Yesterday, for the first time in cough cough ahem er mind your own business, I stepped onto a piece of exercise equipment. It was a beautiful day, so running outside would have been the smarter choice, but we are going to get our money's worth out of this membership, believe you me. I chose the elliptical because that's something I can only do at the gym, take that, Mother Nature.
35 minutes, 2.95 miles, 300+ calories burned. I was sweaty and tired and a little dizzy when I was done, which of course means it was awesome.
What is it about exercise that makes you forget how great it feels? It's the opposite of pregnancy amnesia; instead of conveniently glossing over the hard parts, you lose the memory of your positive experiences and focus only on the miserable.
It's not like I haven't buckled down on fitness before. In 2004, after two years of the working world's "ass in chair" lifestyle caught up to me, I found Weight Watchers and lost 17 pounds. In 2009 after back-to-back pregnancies, I hopped on the Jillian Michaels bandwagon and Shredded through 10 pounds of baby weight. When I was training for the Mini-Marathon a year later, I was out the door by 5:30 am two or three days a week to log miles on the treadmill and strength train. I'm embarrassed I let so much time pass before taking this first step, again.
But now is not the time for guilt trips. Every day is a chance to make smarter choices than yesterday. Better late than never.
In other news that is life-changing only to me, last month I ditched my smartphone. For someone in marketing, this is a big deal.

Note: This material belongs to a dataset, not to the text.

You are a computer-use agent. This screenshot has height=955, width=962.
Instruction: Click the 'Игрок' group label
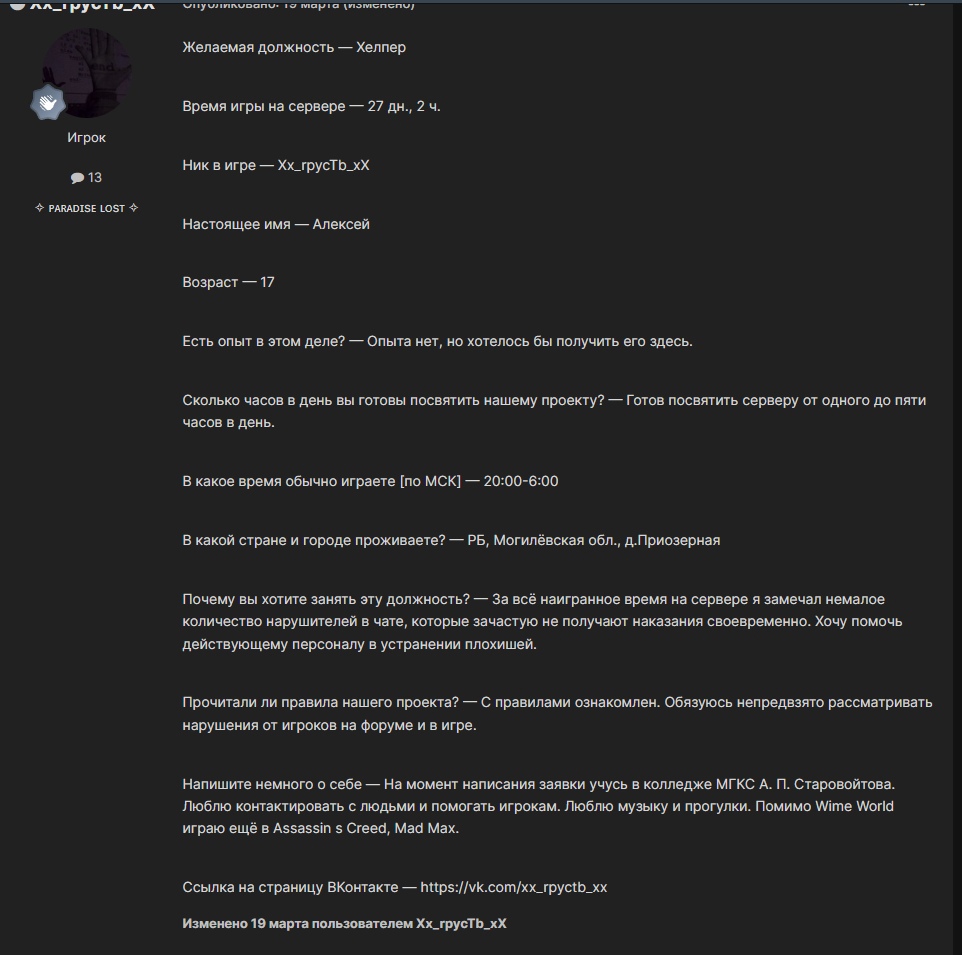(87, 137)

It started when I changed jobs in September, moving from a position in corporate communications where I needed to have access to email 24/7, to a marketing role where media relations and crisis management weren't part of the equation. Since there was no longer a business need for my data plan, I toyed with the idea of downgrading, but I was quite happy tweeting and Facebooking on a whim, so I let it go all the way until Memorial Day weekend, when after weeks of rapidly declining battery health I was greeted with the red bar of death.
Luke and I are both eligible for phone upgrades, and it was tempting to chase after whatever hip new thing is taking the Droid fanbase by storm, but in the spirit of simplicity, I went the other way.
And I've got to tell you: Not having a smartphone is kind of a pain in the ass.
For one thing, since so many people have smartphones these days, people treat email like instant messaging and communicate information with the assumption that you're getting it in real time. For another, Twitter isn't as much fun when you're spot checking it a couple of times a day. How will I share the wisdom of Sheryl Sandberg's keynote at BlogHer without a smartphone? Lug around my work laptop? Take notes by hand?!
Luckily, there is an upside.
I used to spend the last 15 minutes of my night scrolling through Twitter and liking Facebook updates. I glanced at it during red lights and traffic jams. I kept it within arm's reach when reading to my kids. I didn't download games or apps (I'm still not sure what Angry Birds is all about), but it was still too much a part of my everyday life. Now it's exciting to check email again. My phone will stay in the same spot for hours and I won't look at it once. I'm not saying it's for everybody, but a partial respite from the Internet was definitely the right step for me.